Task to complete >>
Write out again only the lines that run from the start of the entries to the line containing "www.stefaniestahl.de (1051, 213)", both included.

Supplied records >>
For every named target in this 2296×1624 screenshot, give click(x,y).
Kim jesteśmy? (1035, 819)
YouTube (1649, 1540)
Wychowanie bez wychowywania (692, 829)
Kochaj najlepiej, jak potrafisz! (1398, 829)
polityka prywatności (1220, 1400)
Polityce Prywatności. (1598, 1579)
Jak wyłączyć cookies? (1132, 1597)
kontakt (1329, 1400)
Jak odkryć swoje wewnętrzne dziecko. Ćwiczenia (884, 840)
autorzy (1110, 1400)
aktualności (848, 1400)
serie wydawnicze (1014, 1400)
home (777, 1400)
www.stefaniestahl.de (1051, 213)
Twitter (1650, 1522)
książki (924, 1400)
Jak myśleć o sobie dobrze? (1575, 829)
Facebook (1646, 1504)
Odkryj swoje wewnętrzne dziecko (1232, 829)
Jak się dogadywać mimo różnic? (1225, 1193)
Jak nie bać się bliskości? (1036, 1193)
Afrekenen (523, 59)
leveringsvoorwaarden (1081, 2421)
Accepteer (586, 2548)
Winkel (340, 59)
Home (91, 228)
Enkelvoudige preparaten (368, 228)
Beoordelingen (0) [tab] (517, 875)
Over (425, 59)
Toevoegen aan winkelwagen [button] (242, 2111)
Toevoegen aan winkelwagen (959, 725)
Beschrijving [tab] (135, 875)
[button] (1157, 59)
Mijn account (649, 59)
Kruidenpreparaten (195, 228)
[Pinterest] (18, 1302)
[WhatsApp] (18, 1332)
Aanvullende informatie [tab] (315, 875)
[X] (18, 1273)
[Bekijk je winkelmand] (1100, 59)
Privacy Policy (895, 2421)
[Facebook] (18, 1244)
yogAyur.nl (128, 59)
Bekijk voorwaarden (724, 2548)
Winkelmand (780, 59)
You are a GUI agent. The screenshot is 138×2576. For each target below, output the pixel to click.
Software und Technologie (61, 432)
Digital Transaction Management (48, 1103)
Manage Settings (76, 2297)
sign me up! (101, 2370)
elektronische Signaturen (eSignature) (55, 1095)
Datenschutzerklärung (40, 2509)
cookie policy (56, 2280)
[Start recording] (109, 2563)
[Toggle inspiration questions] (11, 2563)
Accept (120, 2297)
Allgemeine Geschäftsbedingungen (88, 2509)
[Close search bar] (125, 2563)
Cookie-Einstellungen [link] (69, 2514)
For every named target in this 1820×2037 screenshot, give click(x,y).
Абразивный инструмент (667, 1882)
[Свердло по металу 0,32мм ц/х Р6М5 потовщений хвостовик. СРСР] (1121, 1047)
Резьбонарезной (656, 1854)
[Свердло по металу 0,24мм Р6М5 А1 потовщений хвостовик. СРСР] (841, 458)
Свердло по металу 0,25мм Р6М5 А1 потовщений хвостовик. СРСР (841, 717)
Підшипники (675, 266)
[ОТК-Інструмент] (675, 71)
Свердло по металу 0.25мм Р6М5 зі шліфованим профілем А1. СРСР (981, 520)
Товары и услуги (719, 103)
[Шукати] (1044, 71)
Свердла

Expected answer >>
For every named target in this 2296×1624 screenshot, give click(x,y).
Kim jesteśmy? (1035, 819)
YouTube (1649, 1540)
Wychowanie bez wychowywania (692, 829)
Kochaj najlepiej, jak potrafisz! (1398, 829)
polityka prywatności (1220, 1400)
Polityce Prywatności. (1598, 1579)
Jak wyłączyć cookies? (1132, 1597)
kontakt (1329, 1400)
Jak odkryć swoje wewnętrzne dziecko. Ćwiczenia (884, 840)
autorzy (1110, 1400)
aktualności (848, 1400)
serie wydawnicze (1014, 1400)
home (777, 1400)
www.stefaniestahl.de (1051, 213)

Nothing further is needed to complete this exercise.